# [EXTRACTED TEXT]
ChatGPT

nsaspook · Jun 17, 2025

https://arxiv.org/pdf/2506.11928
LiveCodeBench Pro: How Do Olympiad Medalists Judge LLMs in Competitive Programming?

nsaspook · Jun 19, 2025

"It is not only film heritage, but also a brave ~~exploration~~ exploitation of the innovative development of film art," Zhang said.

https://www.hollywoodreporter.com/m...ilms-bruce-lee-jackie-chan-jet-li-1236295093/
Chinese Studios Plan AI-Powered Remakes of Kung Fu Classics From Bruce Lee, Jackie Chan and Jet Li
The government-endorsed initiative, revealed at the Shanghai Film Festival, will involve 100 martial arts classics undergoing an AI "revitalization."

nsaspook · Jun 23, 2025

nsaspook · Jun 23, 2025

nsaspook · Jul 1, 2025

https://arstechnica.com/ai/2025/06/...llions-of-print-books-to-build-its-ai-models/

Publishers legally control content that AI companies desperately want, but AI companies don't always want to negotiate a license. The first-sale doctrine offered a workaround: Once you buy a physical book, you can do what you want with that copy—including destroy it. That meant buying physical books offered a legal workaround.

And yet buying things is expensive, even if it is legal. So like many AI companies before it, Anthropic initially chose the quick and easy path. In the quest for high-quality training data, the court filing states, Anthropic first chose to amass digitized versions of pirated books to avoid what CEO Dario Amodei called "legal/practice/business slog"—the complex licensing negotiations with publishers. But by 2024, Anthropic had become "not so gung ho about" using pirated ebooks "for legal reasons" and needed a safer source.

nsaspook · Jul 1, 2025

https://www.wsj.com/tech/ai/ai-learning-research-understanding-05fe0fde?mod=RSSMSN

The findings raise concerns about how people search and learn, says Wharton marketing professor Shiri Melumad, first author of the research. “It is like the Google Effect on steroids,” she says, in a nod to earlier research suggesting people tend to remember less when information is easy to look up. With LLMs, she says, “We’re shifting even further away from active learning.”
...
Oppenheimer says the findings suggest that simply believing information came from an LLM makes people learn less. “It is like they think the system is smarter than them, so they stop trying,” he says. “That’s a motivational issue, not just a cognitive one.”

Oppenheimer cautions against rejecting AI altogether, however. He has seen GPT help students learn when they use it the right way—say, by critiquing a draft produced by an LLM or asking it probing questions. “AI doesn’t have to make us passive. But right now, that’s how people are using it,” he says.

nsaspook · Jul 1, 2025

https://arxiv.org/abs/2506.21521
Potemkin Understanding in Large Language Models

This term comes from Potemkin villages elaborate facades built to create the illusion of substance where none actually exists.

Otherwise, success on benchmarks only demonstrates potemkin understanding: the illusion of understanding driven by answers irreconcilable with how any human would interpret a concept. We present two procedures for quantifying the existence of potemkins: one using a specially designed benchmark in three domains, the other using a general procedure that provides a lower-bound on their prevalence. We find that potemkins are ubiquitous across models, tasks, and domains. We also find that these failures reflect not just incorrect understanding, but deeper internal incoherence in concept representations.

# [LIST OF TASKS]
1. According to the thread, why did buying physical books give AI companies a legal workaround? Answer in one to three sentences.
2. Reproduce the part of the thread that opens with the words containing "Publishers legally control" and closes with "a legal workaround.".
The entries are separate material, apart from the thread.

# [EXTRACTED DATA]
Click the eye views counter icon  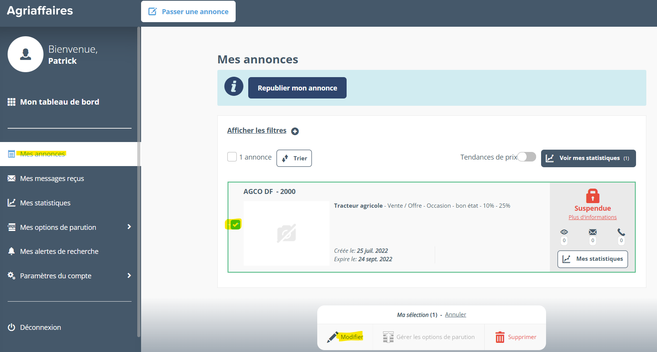(x=564, y=232)
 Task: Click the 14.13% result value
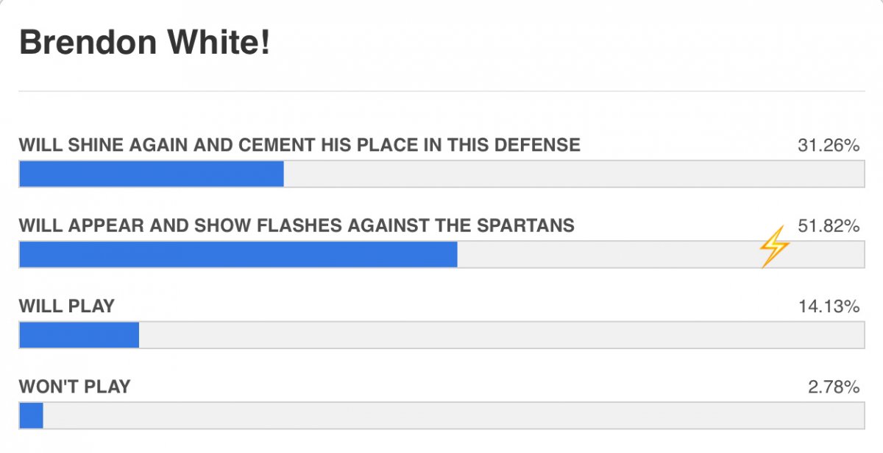(x=829, y=306)
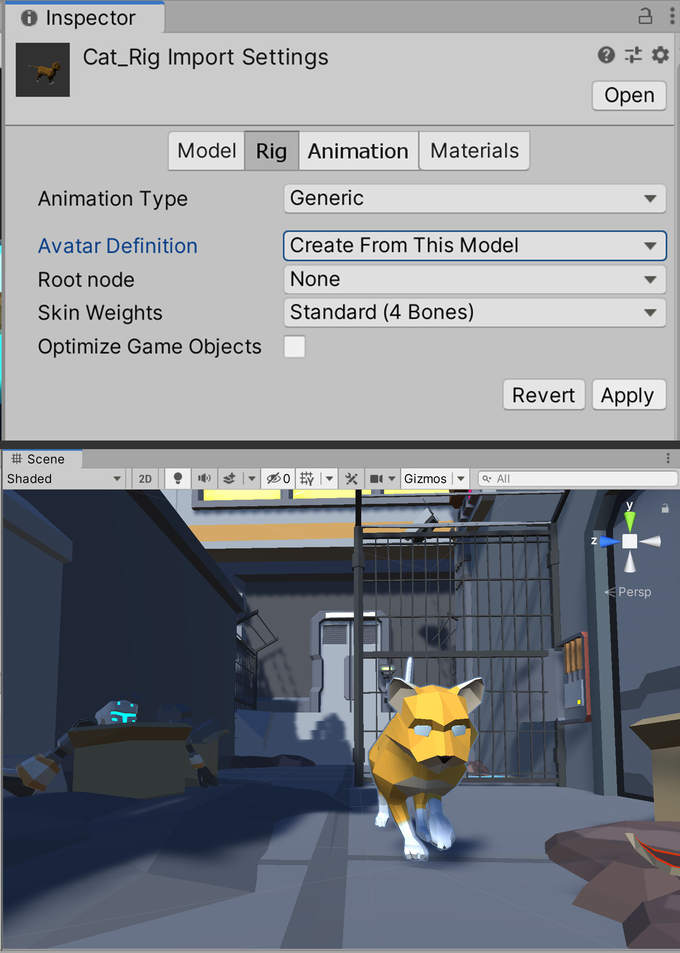Click the Apply button
The image size is (680, 953).
point(628,395)
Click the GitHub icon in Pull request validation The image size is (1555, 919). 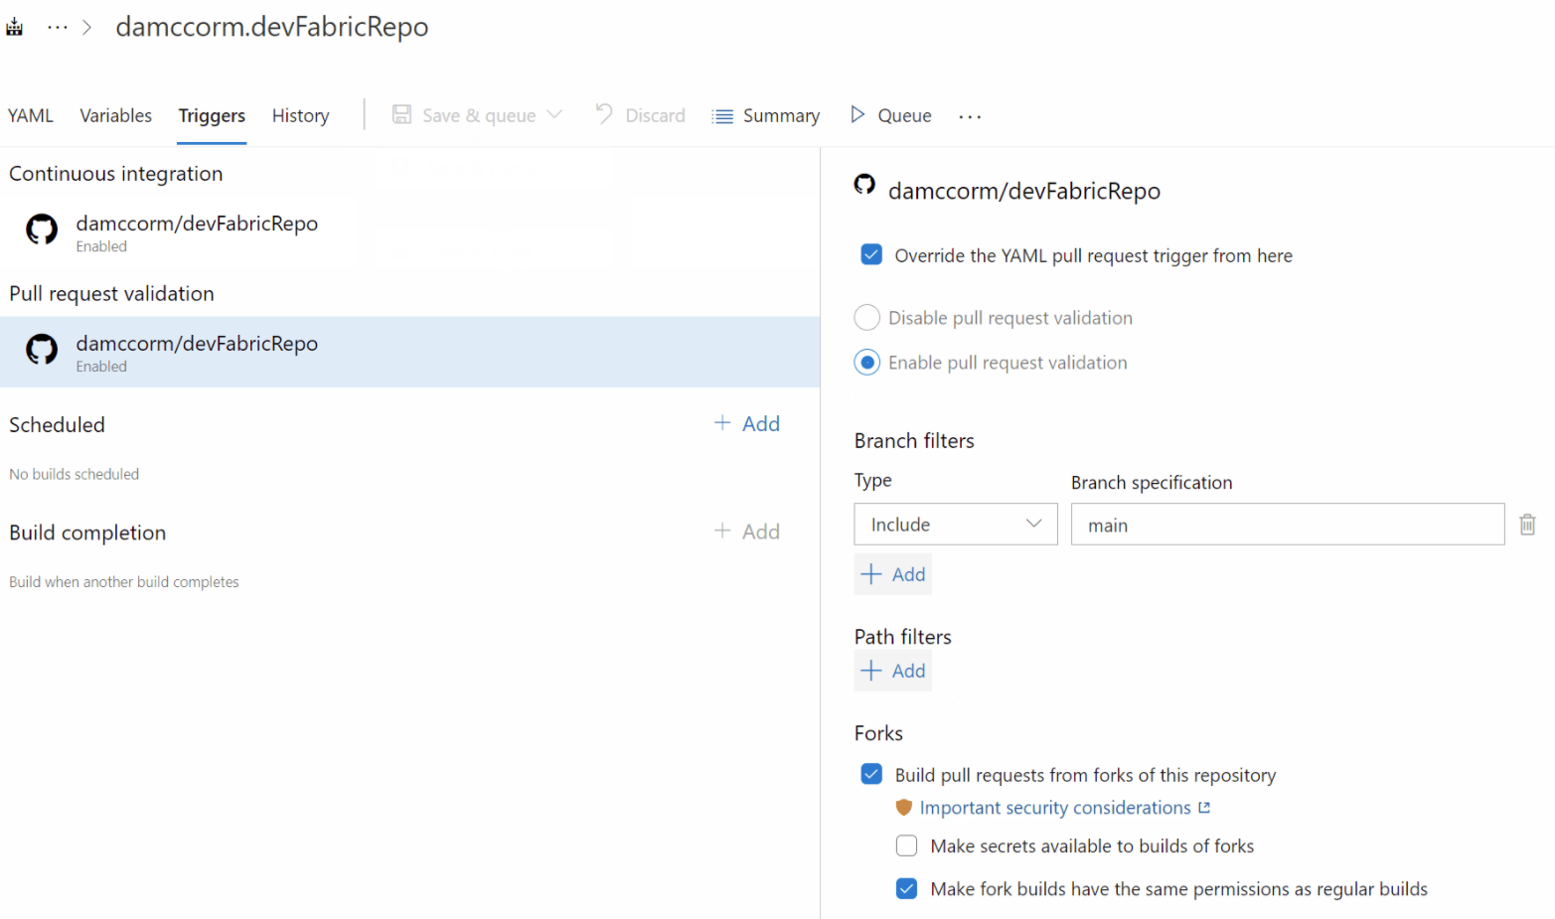(x=41, y=350)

# [ANSWERS BY TASK]
1. Publishers legally control the content, and AI companies don't always want to negotiate a license. Under the first-sale doctrine, once you buy a physical book you can do what you want with that copy, including destroy it. Buying physical books therefore offered a legal workaround.

2.
Publishers legally control content that AI companies desperately want, but AI companies don't always want to negotiate a license. The first-sale doctrine offered a workaround: Once you buy a physical book, you can do what you want with that copy—including destroy it. That meant buying physical books offered a legal workaround.